NPR’s Robert Siegel talks with Charles Ornstein of ProPublica about its research into payments doctors receive from drug and device companies.
Transcript
ROBERT SIEGEL, HOST:
First, do no harm. That’s what we think most of our doctors have agreed to in one way or another, so what’s the harm in taking money from drug companies? ProPublica has been looking closely at doctors who take money in a study called Dollars for Docs. Charles Ornstein is here to tell us about what they’ve found.
Welcome back to the program.
CHARLES ORNSTEIN: Thanks Robert.
SIEGEL: We’ve even spoken about this before, so what did you discover in this investigation that’s different?
ORNSTEIN: Well, something major has happened since the last time we talked, and in essence, the government has now released records of every payment from every pharmaceutical and medical device company in the country from August 2013 until the end of 2014. And so in the past, we were looking at different groups of companies and a sample of the payments. Now we actually can see all the payments to all the doctors in the country, and just how often companies interact with doctors, and it’s a lot.
SIEGEL: And in fact, one can go to the website Dollars for Docs and put in a doctor’s name and the state and see how much money they received. What type of doctors take the most money from drug companies?
ORNSTEIN: Well, hardly any specialty is left out and untouched by interactions with the pharmaceutical industry. What we’ve tended to find is that the people who receive the largest amount of money are orthopedic surgeons. They tend to get large payments from medical device companies, in part because many of them are getting royalty payments because they helped invent the devices that they’re using.
SIEGEL: Well, roughly how common is it for a doctor to receive, say, $100,000 from pharmaceutical companies or medical appliance companies?
ORNSTEIN: Well, it’s relatively uncommon for doctors to receive large money in the order of $100,000 or more, but there are, you know, hundreds of doctors that are receiving that, and there are, you know, dozens of doctors that are receiving millions of dollars. So all told, we’re looking at about 600,000 doctors and dentists, but most of those payments are meals and many doctors only receive one or two of them.
SIEGEL: And what have you heard from doctors about this? What kind of reaction has ProPublica received?
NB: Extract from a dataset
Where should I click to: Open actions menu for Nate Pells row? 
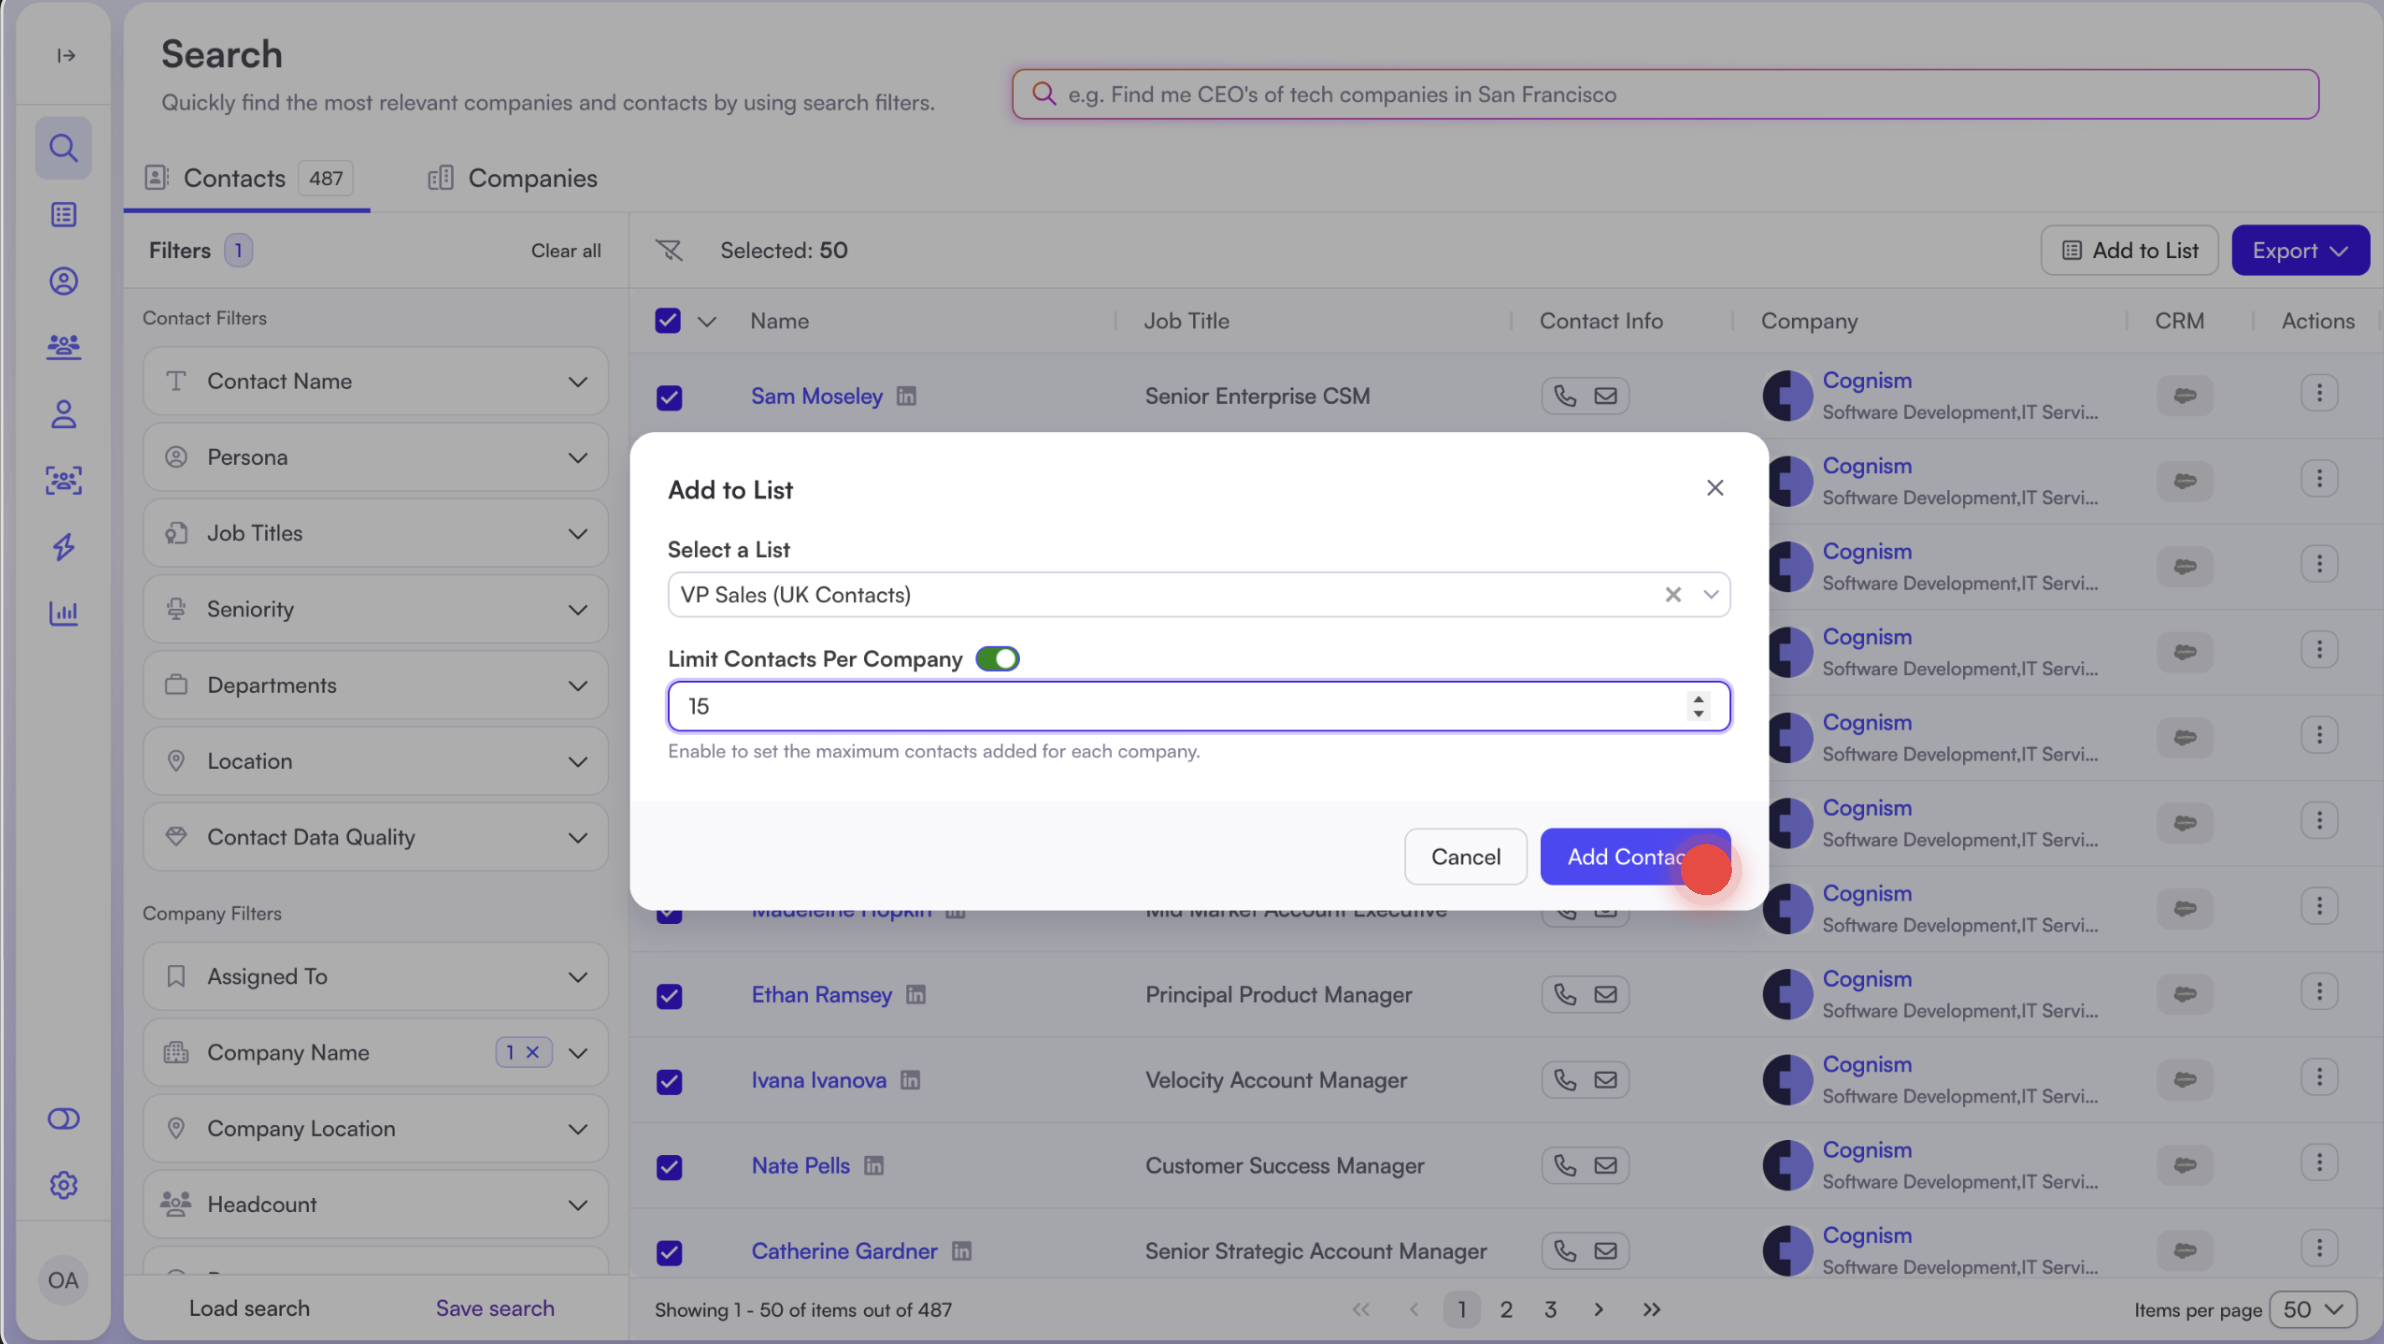point(2318,1163)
ORNSTEIN: It’s really interesting because doctors are very divided about relationships with the pharmaceutical and medical device industry. There’s obviously a huge cadre of doctors that believe it’s very helpful and that collaboration between the industry and physicians is essential to developing new medications and to learning about new medications. But there’s also a growing number of doctors who are concerned that these interactions are having a corrosive effect on medicine.
SIEGEL: Although what about this question – if I look up a doctor or a dentist whom I know or whom I use and I see that that person received a few hundred dollars from a pharmaceutical company, if I imagine that that person actually makes a few hundred-thousand dollars, it doesn’t make a lot of sense that the whole practice is turning on a couple of meals?
ORNSTEIN: It’s really interesting, the responses that we’ve heard from patients in this regard. Most patients trust their doctors and this is not going to shake their trust in their doctors. They may look it up out of curiosity, but it’s not going to cause them to change doctors. But what we’ve heard is, there are also a small group of patients that have doubts about what their doctor has recommended, they’re – sort of have a nagging doubt in their mind about a particular drug that they’ve been given, or it costs a whole lot of money and they don’t understand why. And those are the patients that are emailing us to say they’re going to look for new doctors and they’re taking to social media to discuss that as well because they’ve already had a doubt, and this sort of adds another element of doubt, and they may choose to go to a different physician as a result of it.
SIEGEL: Charles Ornstein of ProPublica.
Thanks for coming in.
ORNSTEIN: Thanks Robert.
SIEGEL: ProPublica has been tracking payments to doctors from drug and medical device companies since 2010.